# I love this guy



## BobLoblaw (Jul 16, 2013)

hey guys, just registered as I never had the need until now. Here is my story. Saturday my kids 7 and 5 told me they "fed a bird" before bedtime. I said whatever and ignored it....next morning I open the door to find a very cool looking pigeon hanging out under my van. I threw some bread, and put a big bowl of water out, he took the bread, and drank right away. He followed me around whenever I was outside. I fed him again in the evening, but he wouldnt let me get too close. My neighbor chased him, he took off pretty far. ( I wanted to kill my neighbor for being an ass) but within 30 min my little buddy was back. he has been sticking around since. I keep giving him lots of cold water, and I figured I should catch him. I have some racoon style traps, and it worked today. It is very hot here is southen ontario, so i moved him into a covered breezy shaded area out back, and came here to this site. I am now looking for some seed/good food for him (just read that) and now wondering what my next step is. He DOES NOT have any bands. I will take a pic and post it right now and maybe we can identify him. I will try to find his owner, but if i cant maybe I can keep him???


----------



## BobLoblaw (Jul 16, 2013)




----------



## BobLoblaw (Jul 16, 2013)




----------



## BobLoblaw (Jul 16, 2013)

anyone have an idea what type of pigeon it is?


----------



## Skyeking (Jan 17, 2003)

*Hello and thank you for containing him/her and caring for him/her.

Follow these steps first:

http://www.pigeons.biz/forums/f108/basic-steps-to-saving-the-life-of-a-pigeon-or-dove-8822.html 

If he has already drinking and eating then I am just going to ask you to get some wild bird seed for now, as he may be starved and that is the best food for him/her right now, not bread. 

Could you put some newspaper or paper towels on the bottom of the cage?
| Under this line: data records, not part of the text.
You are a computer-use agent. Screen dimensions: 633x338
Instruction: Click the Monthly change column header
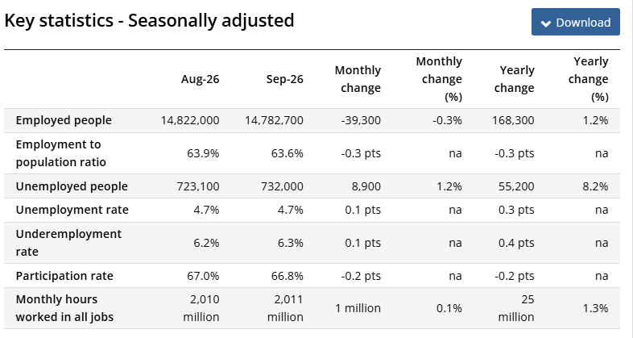click(358, 79)
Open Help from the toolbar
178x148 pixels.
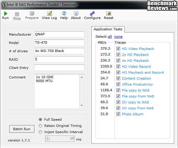point(64,13)
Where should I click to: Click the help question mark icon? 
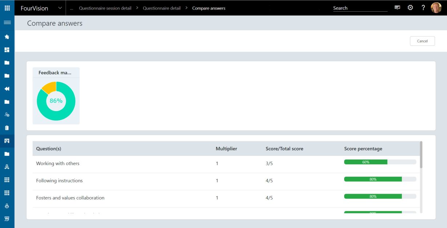[423, 8]
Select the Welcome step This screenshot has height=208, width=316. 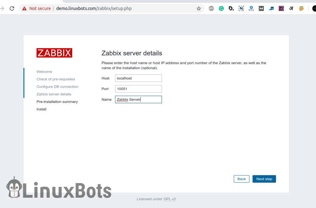[44, 72]
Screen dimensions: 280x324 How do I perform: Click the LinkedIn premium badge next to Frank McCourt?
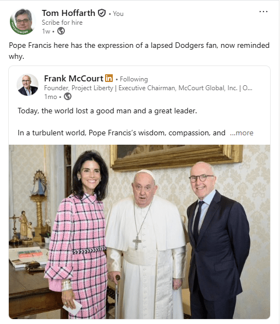(109, 78)
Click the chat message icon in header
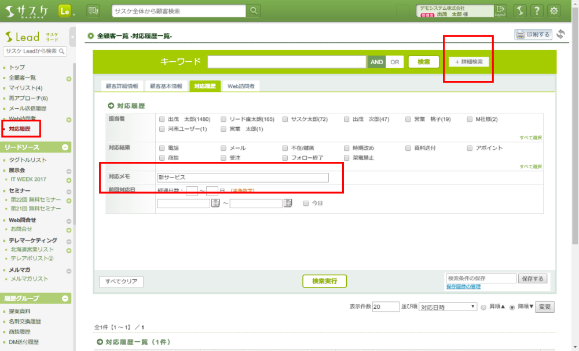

That will help keep him comfy and you can better keep track of poops.
Could you bring him into a room with light like from windows?
We will help you figure out what is wrong with him, as he may have some health issues, as his cerre (white on top of nose) looks a bit yellow.

Since he/she has no bands you can advertise locally or we can help find him/her a home.

Thanks again for taking action! *


----------



## BobLoblaw (Jul 16, 2013)

Skyeking said:


> *Hello and thank you for containing him/her and caring for him/her.
> 
> Follow these steps first:
> 
> ...


cardboard under him-CHECK
no birdseed on hand, but I know not to feed him bread, I will get some seed. I have peanuts, but they are roasted and salted so i know thats a no-no. He seems comfortable, and he has a big dish with water. Any specific thing I should look for on the bird seed bag when i buy some?


----------



## Jay3 (May 4, 2008)

Pigeon mix would be best, but you'd probably have to buy a 50 lb. bag. If you can find a dove mix, which they often sell in pet shops and such, you could add some split peas and lentils that you would buy in a super market, a little brown rice, and maybe a bit of safflower seed.


----------



## Jay3 (May 4, 2008)

Not sure if the cere is yellow, or just not white yet. A juvenile? Looks kinda like a homer head, Do you have a good side view shot? Pretty little thing.


----------



## BobLoblaw (Jul 16, 2013)




----------



## BobLoblaw (Jul 16, 2013)




----------



## Jay3 (May 4, 2008)

Yes, looks like a homer.


----------



## Jaye (Mar 13, 2008)

I would concur, looks like a Homer indeed. Lucky to have found you folks ! Thank you for caring...and tell your kids 'thanks' as well, they probably helped save his/her life.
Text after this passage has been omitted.